**Work item:**
When you reach the line containing "Viewport: 356px width, 255px height.", start transcribing exactly and continue through the last line of the data, skipping every picture.

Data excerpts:

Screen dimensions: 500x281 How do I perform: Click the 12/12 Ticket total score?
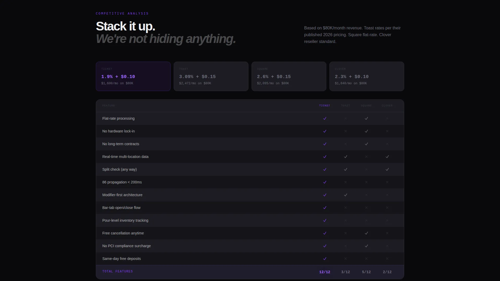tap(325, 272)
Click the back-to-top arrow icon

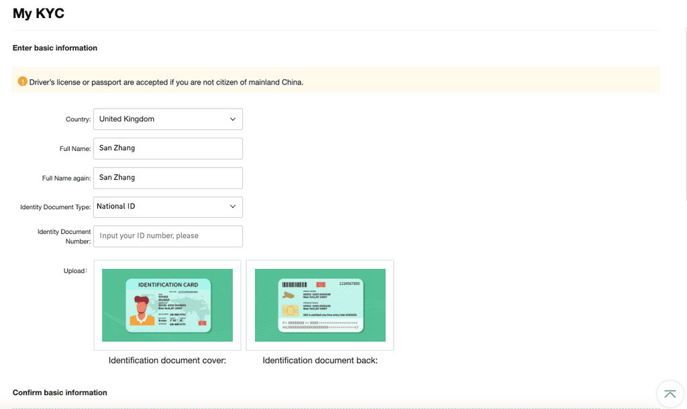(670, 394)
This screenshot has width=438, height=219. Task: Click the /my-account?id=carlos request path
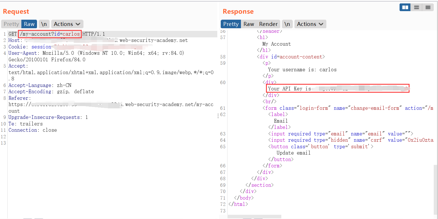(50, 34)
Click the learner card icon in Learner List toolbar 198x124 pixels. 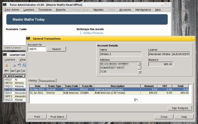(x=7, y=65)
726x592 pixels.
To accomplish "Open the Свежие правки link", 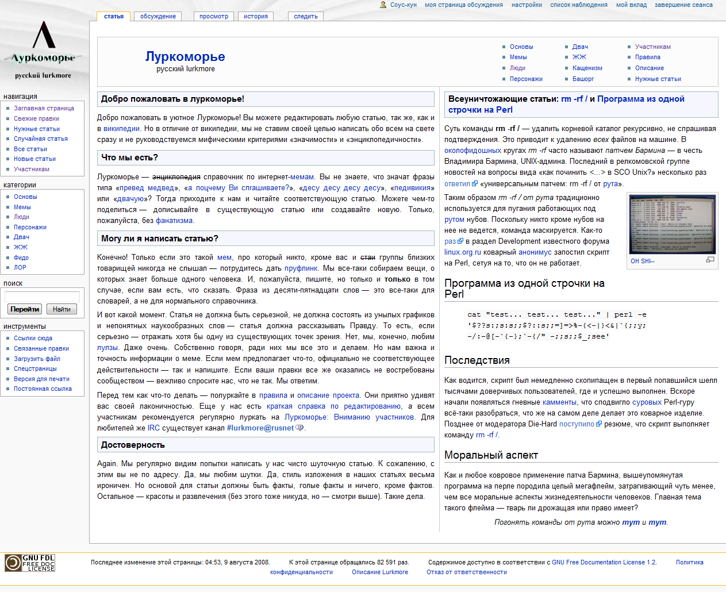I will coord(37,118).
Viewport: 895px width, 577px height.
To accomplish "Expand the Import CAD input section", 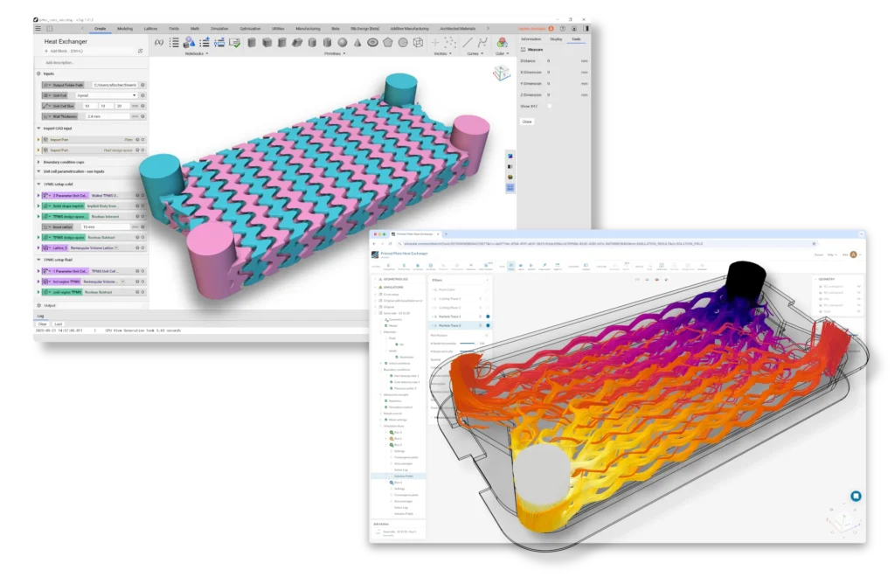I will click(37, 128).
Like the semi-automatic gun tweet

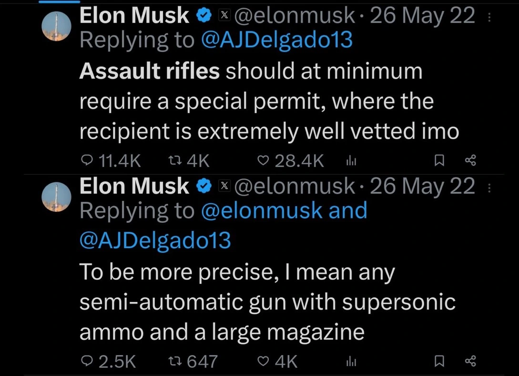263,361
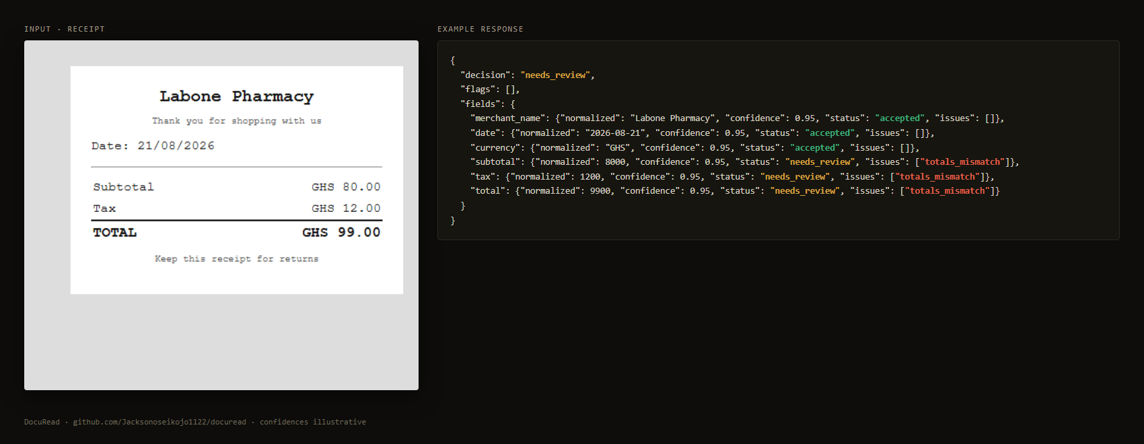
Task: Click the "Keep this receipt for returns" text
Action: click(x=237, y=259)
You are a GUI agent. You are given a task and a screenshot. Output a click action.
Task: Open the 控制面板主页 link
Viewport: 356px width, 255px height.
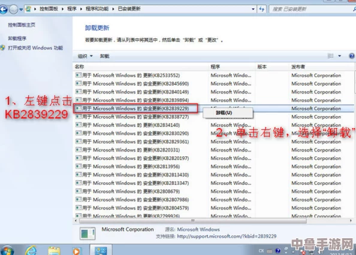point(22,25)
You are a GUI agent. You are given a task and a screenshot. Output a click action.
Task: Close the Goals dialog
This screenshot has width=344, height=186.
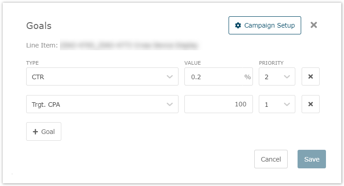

**Task solution:**
Viewport: 356px width, 255px height.
point(22,25)
You are a GUI agent. You are given a task and a screenshot. Output a click action.
Task: Close the Goals dialog
This screenshot has width=344, height=186.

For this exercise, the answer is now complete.